(TAREA A REALIZAR) Por favor, vuelve a escribir los ítems desde el comienzo y hasta la línea que contiene "Click the send", ambas incluidas, sustituyendo "Dismiss" por "Close" sin cambiar nada más.

(Registros de ubicación de palabras y elementos)
━━━━━━━━━━━━━━━━━━━━
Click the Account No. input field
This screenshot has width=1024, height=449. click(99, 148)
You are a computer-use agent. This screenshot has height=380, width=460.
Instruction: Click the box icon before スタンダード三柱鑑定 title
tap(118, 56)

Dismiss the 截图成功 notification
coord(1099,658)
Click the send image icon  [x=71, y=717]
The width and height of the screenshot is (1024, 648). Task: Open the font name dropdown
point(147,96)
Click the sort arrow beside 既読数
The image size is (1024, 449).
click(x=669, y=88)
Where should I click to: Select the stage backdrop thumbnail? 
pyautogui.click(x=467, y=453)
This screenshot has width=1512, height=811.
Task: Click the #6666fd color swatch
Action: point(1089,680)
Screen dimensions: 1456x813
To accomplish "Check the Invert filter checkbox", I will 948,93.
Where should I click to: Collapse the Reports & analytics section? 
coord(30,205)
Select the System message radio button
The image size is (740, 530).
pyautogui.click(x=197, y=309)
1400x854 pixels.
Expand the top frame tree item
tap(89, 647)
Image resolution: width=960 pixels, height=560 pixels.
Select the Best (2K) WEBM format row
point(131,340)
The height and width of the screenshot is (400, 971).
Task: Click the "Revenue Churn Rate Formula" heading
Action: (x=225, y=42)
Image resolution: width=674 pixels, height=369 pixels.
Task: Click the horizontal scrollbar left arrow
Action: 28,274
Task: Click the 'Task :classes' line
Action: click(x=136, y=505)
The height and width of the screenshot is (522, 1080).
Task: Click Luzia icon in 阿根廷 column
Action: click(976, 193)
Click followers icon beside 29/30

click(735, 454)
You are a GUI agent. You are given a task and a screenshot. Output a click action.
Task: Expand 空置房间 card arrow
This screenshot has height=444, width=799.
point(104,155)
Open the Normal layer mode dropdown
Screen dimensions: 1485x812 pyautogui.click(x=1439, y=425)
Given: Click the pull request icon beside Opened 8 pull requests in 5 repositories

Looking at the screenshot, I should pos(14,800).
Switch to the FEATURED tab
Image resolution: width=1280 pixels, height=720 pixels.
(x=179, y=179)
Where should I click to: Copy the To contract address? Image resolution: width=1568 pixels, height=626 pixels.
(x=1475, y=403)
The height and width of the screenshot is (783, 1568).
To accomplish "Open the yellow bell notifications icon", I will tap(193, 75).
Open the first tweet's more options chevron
━━━━━━━━━━━━━━━━━━━━
(RESULTADO DE LA TAREA)
Click the Account No. input field
This screenshot has width=1024, height=449. click(99, 148)
You are a computer-use agent. This screenshot has height=380, width=460.
Instruction: Click the box icon before スタンダード三柱鑑定 title
tap(118, 56)

Close the 截图成功 notification
coord(1099,658)
Click the send image icon  [x=71, y=717]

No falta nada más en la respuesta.